午後、千駄木へ。物件の内見。一階がお米屋さんで精米機がある。僕が借りようとしている部屋はその二階にあり、「ハシモトさんはご自宅でお仕事されるということだったので、いちおう音をご確認いただいたほうがよいのでは」とおっしゃっていただき、二度目の内見にやってきたのだ。精米機が動き出す瞬間は多少音が響くが、まわり始めればさほど気にならない程度。しかも、精米機があるのはキッチンの真下なので、音で気が散って仕事にならないということもないだろう。「問題ないです」と伝える。ここから審査に入る。ああ不安だ。契約者は僕ではなく知人で、僕はあくまで同居者だが、僕の身の上では審査というものをパスする自信がない。

 夕方、渋谷へ。まずはJINSで金氏さんの展示を観る。少し歩いて「SPBS」を覗く。『月刊ドライブイン』を取り扱っているお店だが、POPまでつけてくださっている。3号と4号しか並んでおらず、「えっ、納品し忘れていたっけ」と思ったが、すでに完売したとのこと。嬉しいかぎり。19時には新宿に移動して、数少ない友人であるA・Iさんと待ち合わせ、新宿3丁目の「K」へ。まずは観てきたばかりの金氏さんの展示の話。「金氏さんの展示をやってる」と教えてくれたのもAさんなので、感想を訊かれる。展示を観ても、僕には「なんだこれ」という言葉しか浮かんでこなかった。それは決してネガティブな意味で言っているのではないのだけれど、僕の中には美術について語る言葉がないのだ。「たしかに、観ただけじゃわかんないもんね」とAさんは言う。「金氏さんは、展示のリーフレットに載ってるインタビューでも話してるけど、よく『孤独だ』ってことを言うんだよね。最近はいろんな仕事をしてるけど、結局はアトリエに帰ってひとりになるから、その時間は孤独だって」。それはきっと、作品というものをつくる人すべてに共通しているのだろう。
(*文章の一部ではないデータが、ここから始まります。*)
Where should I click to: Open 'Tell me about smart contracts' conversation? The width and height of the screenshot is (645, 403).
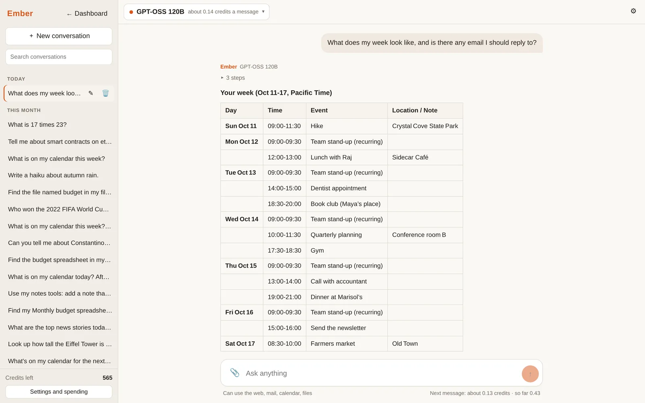(59, 141)
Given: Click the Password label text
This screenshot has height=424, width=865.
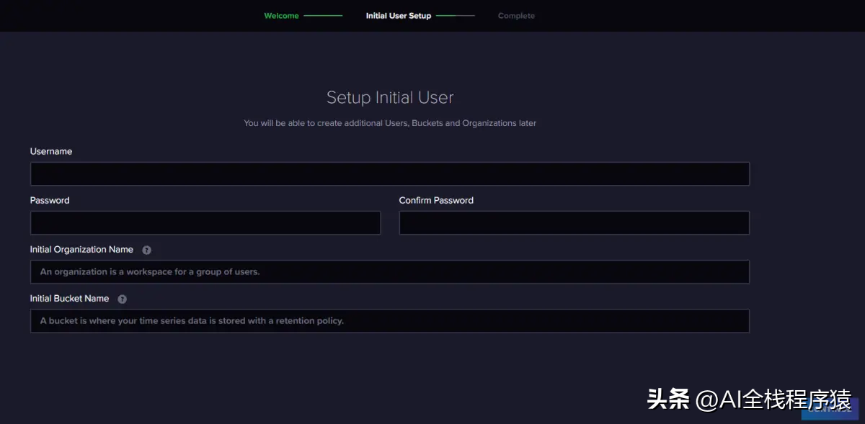Looking at the screenshot, I should (50, 201).
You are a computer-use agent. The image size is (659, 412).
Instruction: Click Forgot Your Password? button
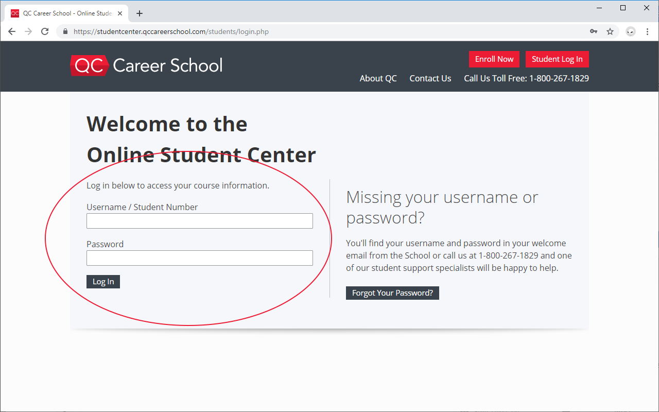click(392, 293)
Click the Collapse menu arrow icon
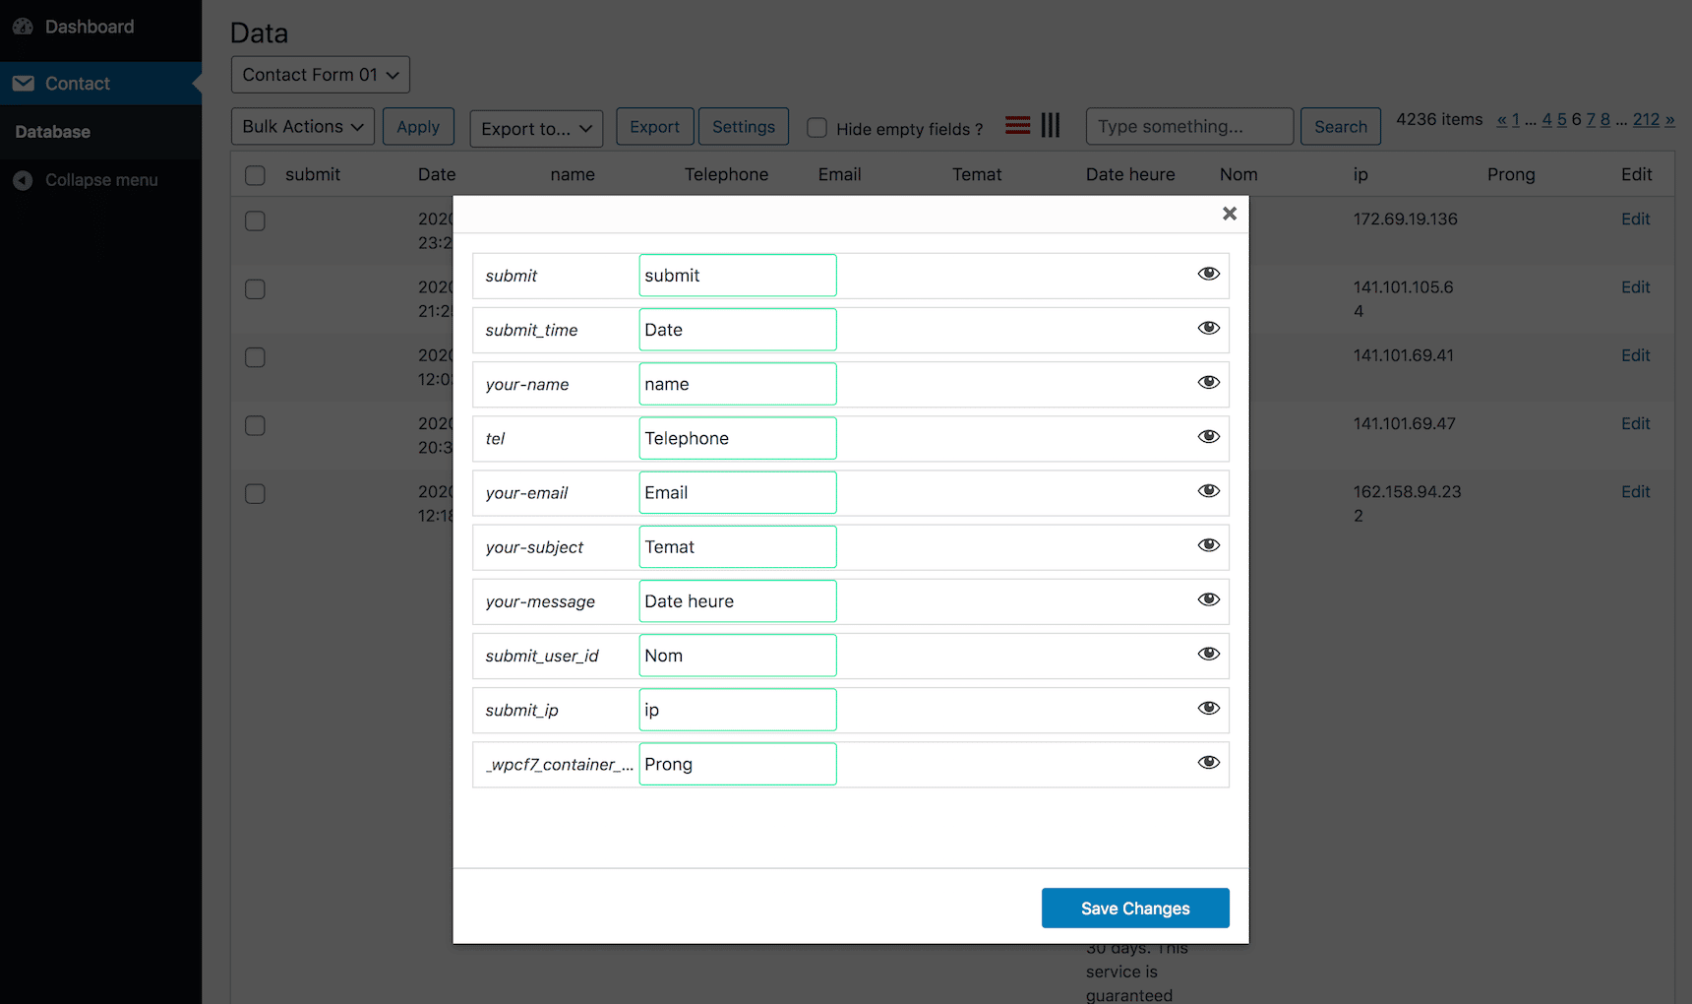This screenshot has height=1004, width=1692. [22, 179]
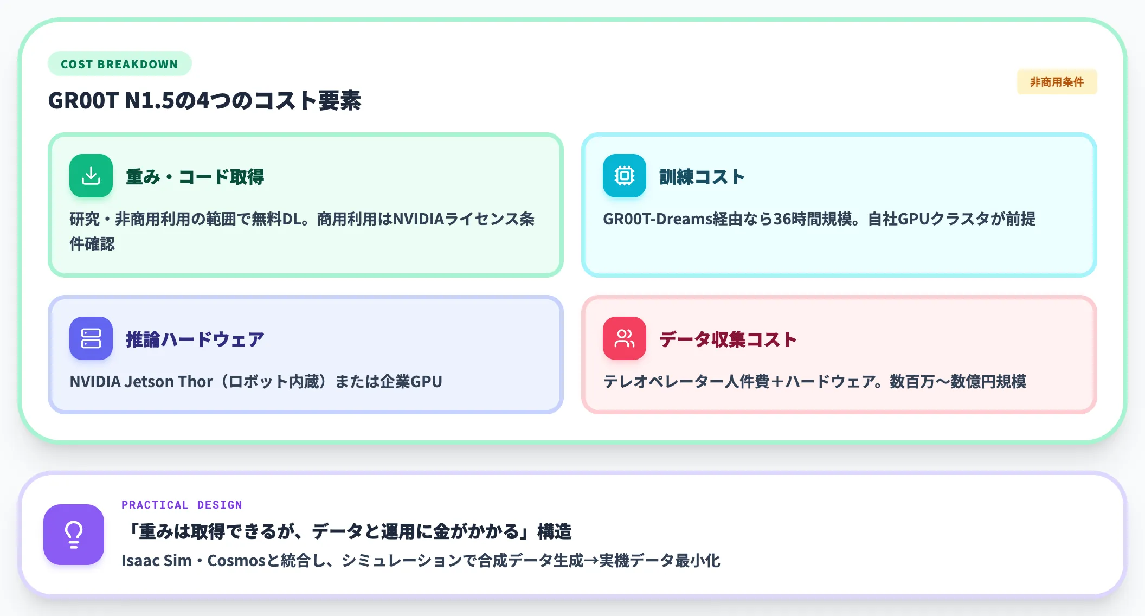Click the purple lightbulb icon
The image size is (1145, 616).
(74, 535)
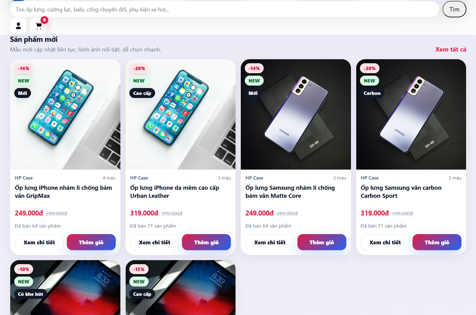Click the 4 màu color count label
Screen dimensions: 476x315
(x=109, y=178)
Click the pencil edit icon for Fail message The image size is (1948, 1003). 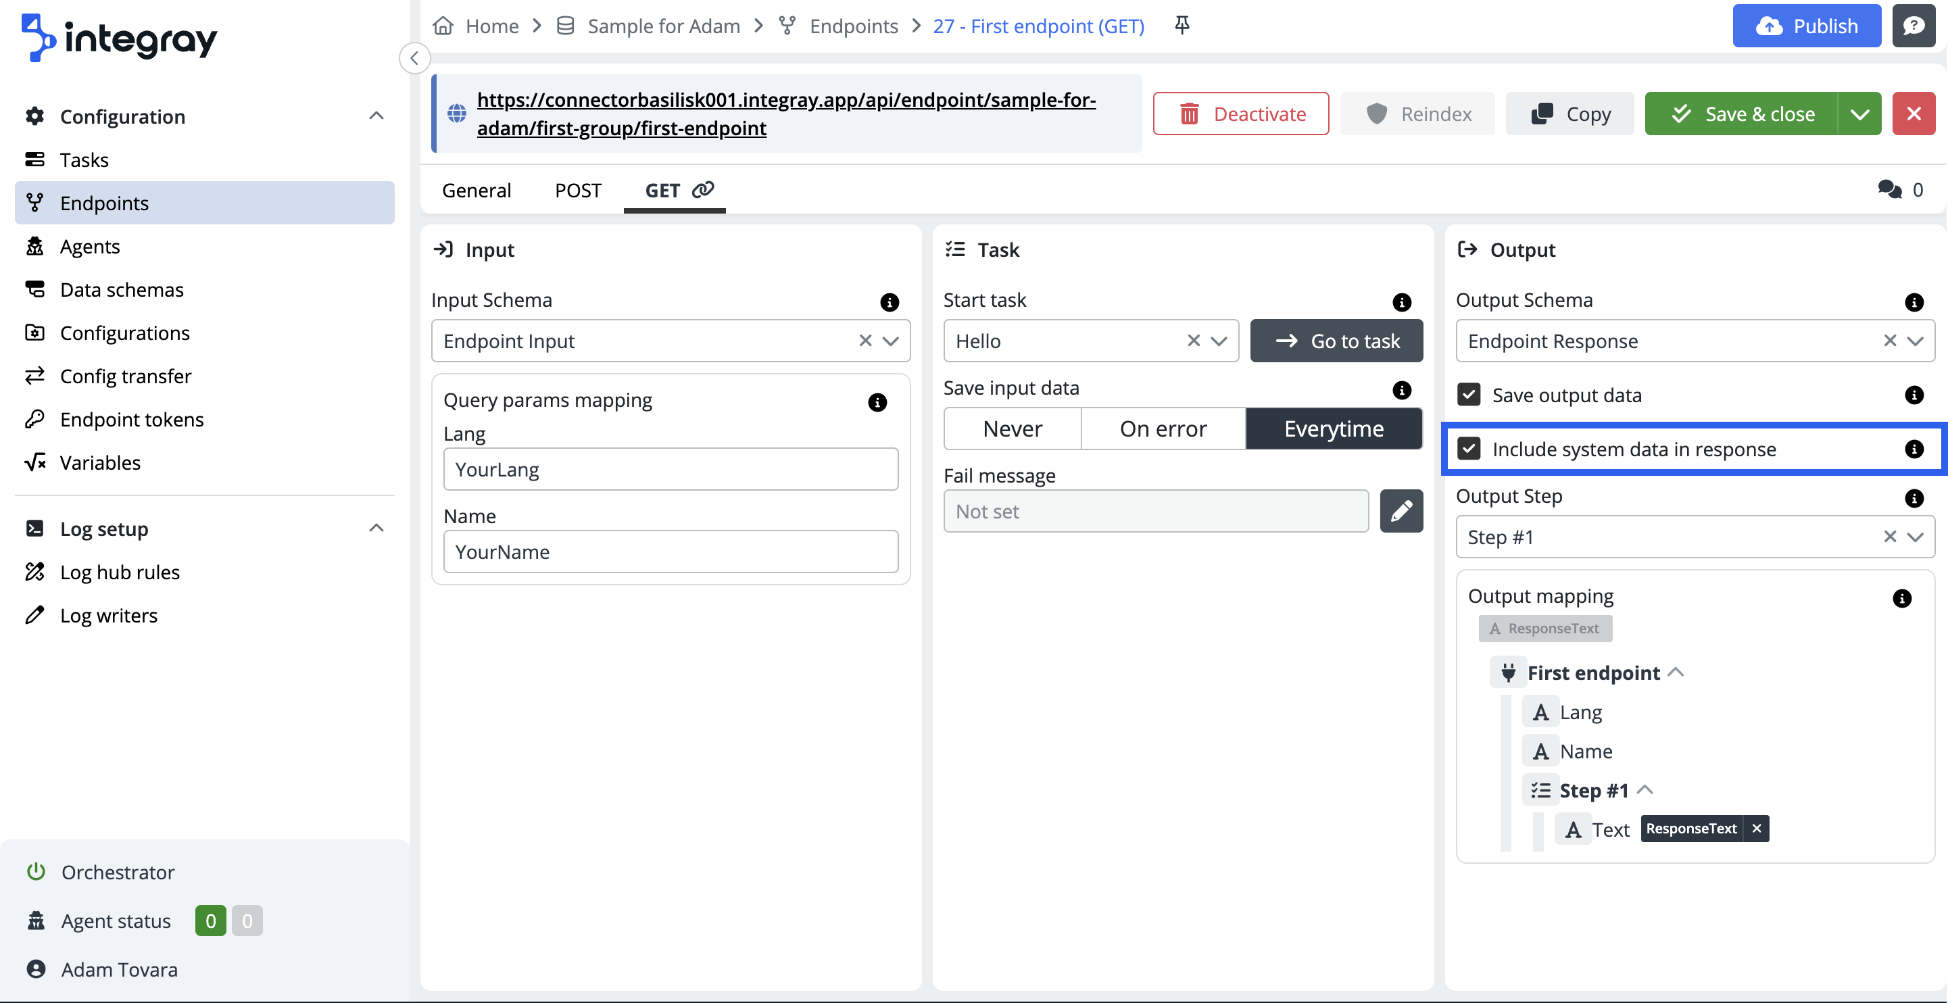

 飲んでいると、「あの店員さんは良い人ですね」とAさんが言う。たしかに、僕もその店員さんはとても良いと思っていた。特に用事がないときでも、店内をぐるりと回遊する。客が注文したいときにパッと頼めるようにそうしているのだろう。それも客の様子を伺いながら歩いてまわるのではなく、客に気を遣わせないように、何か用事があって歩いているように移動している――そんなことを話すと、「ハシモトさんはやっぱり過剰ですね」と言われる。それまで僕は店員さんに視線を向けてはいなかったのに、そんなふうに観察していたからだろう。「言葉ってことに対しても過剰ですよね。話せる言葉がないと思ったら一切言葉を交さなかったりするし、こないだ飲んだときに『スペインで飲んでたとき、すごく感じの良い店員さんがいたから持ってたお金をほとんどチップで渡した』って言ってたのも過剰ですよね」。言われてみれば過剰なところはある。23時過ぎに店を出て、明治通りを歩いて帰った。